What you have to do: Copy exactly the lines of the data below that run from the line holding "Datblygwyr (39, 2217)" through the line holding "Jeremy Herve (66, 284)", both ends included.

Data records: Begin

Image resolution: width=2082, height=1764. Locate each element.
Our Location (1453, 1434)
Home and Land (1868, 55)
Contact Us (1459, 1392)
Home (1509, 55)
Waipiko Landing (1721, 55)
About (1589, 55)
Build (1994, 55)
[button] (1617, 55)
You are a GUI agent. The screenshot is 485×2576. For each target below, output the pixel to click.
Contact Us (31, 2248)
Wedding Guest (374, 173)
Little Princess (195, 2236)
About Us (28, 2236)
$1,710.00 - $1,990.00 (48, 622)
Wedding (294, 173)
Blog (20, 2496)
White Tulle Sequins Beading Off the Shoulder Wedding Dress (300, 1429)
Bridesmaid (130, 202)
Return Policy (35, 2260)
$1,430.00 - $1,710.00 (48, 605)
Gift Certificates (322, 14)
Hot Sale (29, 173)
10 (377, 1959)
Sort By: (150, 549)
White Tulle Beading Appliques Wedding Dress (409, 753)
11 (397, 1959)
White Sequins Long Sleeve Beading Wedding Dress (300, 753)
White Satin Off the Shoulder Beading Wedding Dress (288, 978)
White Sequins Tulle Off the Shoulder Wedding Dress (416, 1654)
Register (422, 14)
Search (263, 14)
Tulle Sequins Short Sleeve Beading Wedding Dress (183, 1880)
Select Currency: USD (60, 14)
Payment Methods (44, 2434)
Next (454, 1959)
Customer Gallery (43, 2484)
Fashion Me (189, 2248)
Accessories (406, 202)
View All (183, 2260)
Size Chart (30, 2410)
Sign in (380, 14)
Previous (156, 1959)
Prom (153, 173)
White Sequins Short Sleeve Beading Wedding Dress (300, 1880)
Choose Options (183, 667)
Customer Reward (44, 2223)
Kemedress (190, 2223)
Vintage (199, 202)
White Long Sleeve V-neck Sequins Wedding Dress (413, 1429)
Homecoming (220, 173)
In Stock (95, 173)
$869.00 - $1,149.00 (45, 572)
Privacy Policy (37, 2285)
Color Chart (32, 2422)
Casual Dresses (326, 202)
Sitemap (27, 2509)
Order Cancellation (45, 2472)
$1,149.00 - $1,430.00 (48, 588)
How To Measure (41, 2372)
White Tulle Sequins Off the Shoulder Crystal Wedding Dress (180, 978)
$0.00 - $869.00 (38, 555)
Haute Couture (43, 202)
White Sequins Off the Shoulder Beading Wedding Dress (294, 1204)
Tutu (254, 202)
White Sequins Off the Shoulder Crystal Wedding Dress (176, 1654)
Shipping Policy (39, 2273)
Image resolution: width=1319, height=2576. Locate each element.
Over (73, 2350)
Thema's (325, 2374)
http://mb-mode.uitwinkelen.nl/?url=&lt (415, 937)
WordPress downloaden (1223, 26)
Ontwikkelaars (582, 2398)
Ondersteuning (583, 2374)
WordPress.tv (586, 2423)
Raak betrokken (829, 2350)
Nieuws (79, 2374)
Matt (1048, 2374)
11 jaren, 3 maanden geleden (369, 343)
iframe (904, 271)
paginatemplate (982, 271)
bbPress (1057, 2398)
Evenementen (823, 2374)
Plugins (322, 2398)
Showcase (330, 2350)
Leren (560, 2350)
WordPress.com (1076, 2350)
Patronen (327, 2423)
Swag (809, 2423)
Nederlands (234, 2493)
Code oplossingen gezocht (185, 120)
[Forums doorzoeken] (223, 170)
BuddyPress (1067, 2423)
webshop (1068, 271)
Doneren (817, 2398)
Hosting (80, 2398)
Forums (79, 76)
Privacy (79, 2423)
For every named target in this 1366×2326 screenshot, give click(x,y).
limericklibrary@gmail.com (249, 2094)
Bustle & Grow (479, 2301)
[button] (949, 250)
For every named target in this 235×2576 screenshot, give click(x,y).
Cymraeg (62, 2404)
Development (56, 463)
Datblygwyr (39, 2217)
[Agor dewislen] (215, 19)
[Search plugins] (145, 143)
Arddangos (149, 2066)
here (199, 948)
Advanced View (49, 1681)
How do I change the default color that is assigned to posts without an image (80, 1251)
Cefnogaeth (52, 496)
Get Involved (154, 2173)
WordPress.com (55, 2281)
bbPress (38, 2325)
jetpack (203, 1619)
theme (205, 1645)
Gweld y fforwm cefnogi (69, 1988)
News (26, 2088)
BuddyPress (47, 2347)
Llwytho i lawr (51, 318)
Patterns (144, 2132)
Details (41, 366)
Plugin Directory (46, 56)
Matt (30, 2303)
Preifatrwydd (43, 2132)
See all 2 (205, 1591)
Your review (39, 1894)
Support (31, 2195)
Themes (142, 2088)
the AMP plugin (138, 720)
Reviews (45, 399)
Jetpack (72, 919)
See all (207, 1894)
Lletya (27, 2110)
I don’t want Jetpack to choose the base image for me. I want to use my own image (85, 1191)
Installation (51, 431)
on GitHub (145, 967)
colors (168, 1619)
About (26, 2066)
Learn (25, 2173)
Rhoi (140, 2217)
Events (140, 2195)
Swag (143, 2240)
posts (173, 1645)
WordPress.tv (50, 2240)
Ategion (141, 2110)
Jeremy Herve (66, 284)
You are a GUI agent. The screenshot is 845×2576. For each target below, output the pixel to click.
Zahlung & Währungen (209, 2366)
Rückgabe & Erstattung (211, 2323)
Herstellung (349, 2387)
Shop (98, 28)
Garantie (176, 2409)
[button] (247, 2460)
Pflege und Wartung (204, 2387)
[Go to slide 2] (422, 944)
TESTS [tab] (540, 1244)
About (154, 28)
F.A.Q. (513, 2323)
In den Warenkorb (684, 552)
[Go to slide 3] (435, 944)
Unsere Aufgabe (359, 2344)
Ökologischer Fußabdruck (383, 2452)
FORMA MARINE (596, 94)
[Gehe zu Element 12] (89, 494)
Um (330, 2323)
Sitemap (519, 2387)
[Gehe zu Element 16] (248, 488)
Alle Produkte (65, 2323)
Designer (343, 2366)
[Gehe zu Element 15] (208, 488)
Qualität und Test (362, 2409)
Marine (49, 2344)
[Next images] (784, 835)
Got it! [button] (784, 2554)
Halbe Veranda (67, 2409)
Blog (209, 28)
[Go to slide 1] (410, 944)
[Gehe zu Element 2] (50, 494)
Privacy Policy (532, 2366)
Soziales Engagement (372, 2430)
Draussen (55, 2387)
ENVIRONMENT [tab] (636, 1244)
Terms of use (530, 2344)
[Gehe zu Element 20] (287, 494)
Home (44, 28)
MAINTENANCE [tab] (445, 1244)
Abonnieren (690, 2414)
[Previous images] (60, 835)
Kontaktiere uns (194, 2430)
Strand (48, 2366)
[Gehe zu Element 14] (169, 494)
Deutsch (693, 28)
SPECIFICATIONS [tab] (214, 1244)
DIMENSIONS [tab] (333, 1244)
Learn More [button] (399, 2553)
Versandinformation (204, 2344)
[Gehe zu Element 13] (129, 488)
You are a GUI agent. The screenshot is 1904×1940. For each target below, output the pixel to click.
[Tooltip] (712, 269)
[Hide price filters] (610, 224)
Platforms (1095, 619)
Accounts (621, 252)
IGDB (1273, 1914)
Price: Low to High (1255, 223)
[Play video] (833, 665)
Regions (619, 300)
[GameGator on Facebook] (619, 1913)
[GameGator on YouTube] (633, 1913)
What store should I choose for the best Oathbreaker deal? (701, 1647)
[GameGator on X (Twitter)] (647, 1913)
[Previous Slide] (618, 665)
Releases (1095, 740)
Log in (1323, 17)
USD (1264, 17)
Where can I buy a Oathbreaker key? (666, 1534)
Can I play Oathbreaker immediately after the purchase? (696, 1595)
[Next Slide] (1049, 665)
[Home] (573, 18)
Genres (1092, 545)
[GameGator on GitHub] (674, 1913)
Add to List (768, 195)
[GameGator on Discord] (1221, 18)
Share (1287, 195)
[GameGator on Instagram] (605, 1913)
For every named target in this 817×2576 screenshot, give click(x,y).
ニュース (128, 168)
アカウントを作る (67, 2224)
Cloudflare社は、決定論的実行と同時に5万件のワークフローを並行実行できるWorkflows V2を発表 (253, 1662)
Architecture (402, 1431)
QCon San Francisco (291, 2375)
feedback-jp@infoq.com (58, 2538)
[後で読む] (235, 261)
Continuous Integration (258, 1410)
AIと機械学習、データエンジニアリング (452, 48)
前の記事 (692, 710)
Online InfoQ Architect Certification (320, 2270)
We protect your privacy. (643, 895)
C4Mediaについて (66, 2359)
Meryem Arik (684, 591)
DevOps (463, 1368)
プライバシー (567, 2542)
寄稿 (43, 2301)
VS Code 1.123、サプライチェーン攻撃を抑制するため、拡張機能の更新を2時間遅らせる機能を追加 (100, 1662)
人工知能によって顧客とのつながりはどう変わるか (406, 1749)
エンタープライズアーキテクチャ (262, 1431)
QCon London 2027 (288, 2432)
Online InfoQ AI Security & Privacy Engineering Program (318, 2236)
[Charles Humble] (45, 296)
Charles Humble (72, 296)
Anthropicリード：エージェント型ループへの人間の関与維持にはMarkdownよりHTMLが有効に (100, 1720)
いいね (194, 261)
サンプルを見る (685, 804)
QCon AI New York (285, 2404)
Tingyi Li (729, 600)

Data records: End

Solution to the problem:
Datblygwyr (39, 2217)
[Agor dewislen] (215, 19)
[Search plugins] (145, 143)
Arddangos (149, 2066)
here (199, 948)
Advanced View (49, 1681)
How do I change the default color that is assigned to posts without an image (80, 1251)
Cefnogaeth (52, 496)
Get Involved (154, 2173)
WordPress.com (55, 2281)
bbPress (38, 2325)
jetpack (203, 1619)
theme (205, 1645)
Gweld y fforwm cefnogi (69, 1988)
News (26, 2088)
BuddyPress (47, 2347)
Llwytho i lawr (51, 318)
Patterns (144, 2132)
Details (41, 366)
Plugin Directory (46, 56)
Matt (30, 2303)
Preifatrwydd (43, 2132)
See all 2 (205, 1591)
Your review (39, 1894)
Support (31, 2195)
Themes (142, 2088)
the AMP plugin (138, 720)
Reviews (45, 399)
Jetpack (72, 919)
See all (207, 1894)
Lletya (27, 2110)
I don’t want Jetpack to choose the base image for me. I want to use my own image (85, 1191)
Installation (51, 431)
on GitHub (145, 967)
colors (168, 1619)
About (26, 2066)
Learn (25, 2173)
Rhoi (140, 2217)
Events (140, 2195)
Swag (143, 2240)
posts (173, 1645)
WordPress.tv (50, 2240)
Ategion (141, 2110)
Jeremy Herve (66, 284)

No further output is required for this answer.